About two-three years before you need the money for your child’s needs, rejig your investments to make them ready for use. Typically, these needs arise when your child turns 18, 21 and 25, something that can vary on a case-to-case basis. Here are a few important steps you need to take at this stage.

De-risk growth investments Time is now exactly right to start securing the gains from growth investments like stocks, equity, and equity-oriented funds. You can do this by gradually moving money out to lower risk investments like short term debt investments, be it short term debt funds, fixed maturity funds from mutual funds besides short-term bonds and fixed deposits.
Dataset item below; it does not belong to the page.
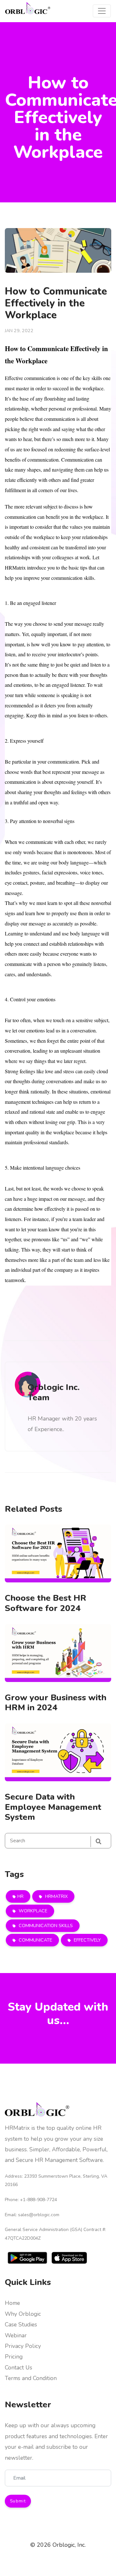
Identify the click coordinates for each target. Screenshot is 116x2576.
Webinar (16, 2335)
For mutual fund investments, this process becomes easier with Systematic Transfer Plans (STP), where a predetermined amount of money is regularly transferred to a lower risk fund.

Remember, this migration of funds should involve the money required for the upcoming requirement, say, for undergraduate studies. The remaining growth investments need to remain untouched. They can even be augmented depending on the timing of the next requirement like graduate studies.

Exit illiquid investments: Just in case you have illiquid investments in the portfolio such as real estate, this is the right time to exit and encash the gains. The same approach would work with physical or real assets besides alternative investments such as collectibles.

7. Smartly use your savings

One year before your child needs the money, take two major steps to ready your savings for use.

Customise for upfront, lump sum payments: These include upfront payments to institutions at Dubai or overseas, besides expenses related to housing, transport, and communication. Money from maturing children’s plans, be it lump sums or staggered payments, besides fixed maturity plans from mutual funds, bond maturity or sale proceeds and fixed deposits can meet these expenses. Then, there is money in short term debt funds and liquid funds from de-risked growth investments.

Create regular income: Monthly expenses such as housing, transport, food, books, communication, software, and other subscriptions need regular income flow. Systematic Withdrawal Plans (SWP) on debt fund investments can provide regular monthly amounts with the sale of equivalent mutual fund units.

Augment funds, liquidating lower return investments: To further augment funds, start with investments with the lowest returns, typically debt investments. Then turn to growth investments like stocks, equity and equity-oriented funds consistently underperforming over 18-24 months, or those with low or no upside potential. Avoid investments that will involve making a loss on exit or paying penalties and charges. Follow the same drill every time your child and other children need money.

Famous American comic fantasy writer Christopher Moore once said, “Children see magic because they look for it.”

The seven steps to future proof your child and fulfil her dreams also helps you lend a helping hand to her to not only keep seeing the magic but also create some.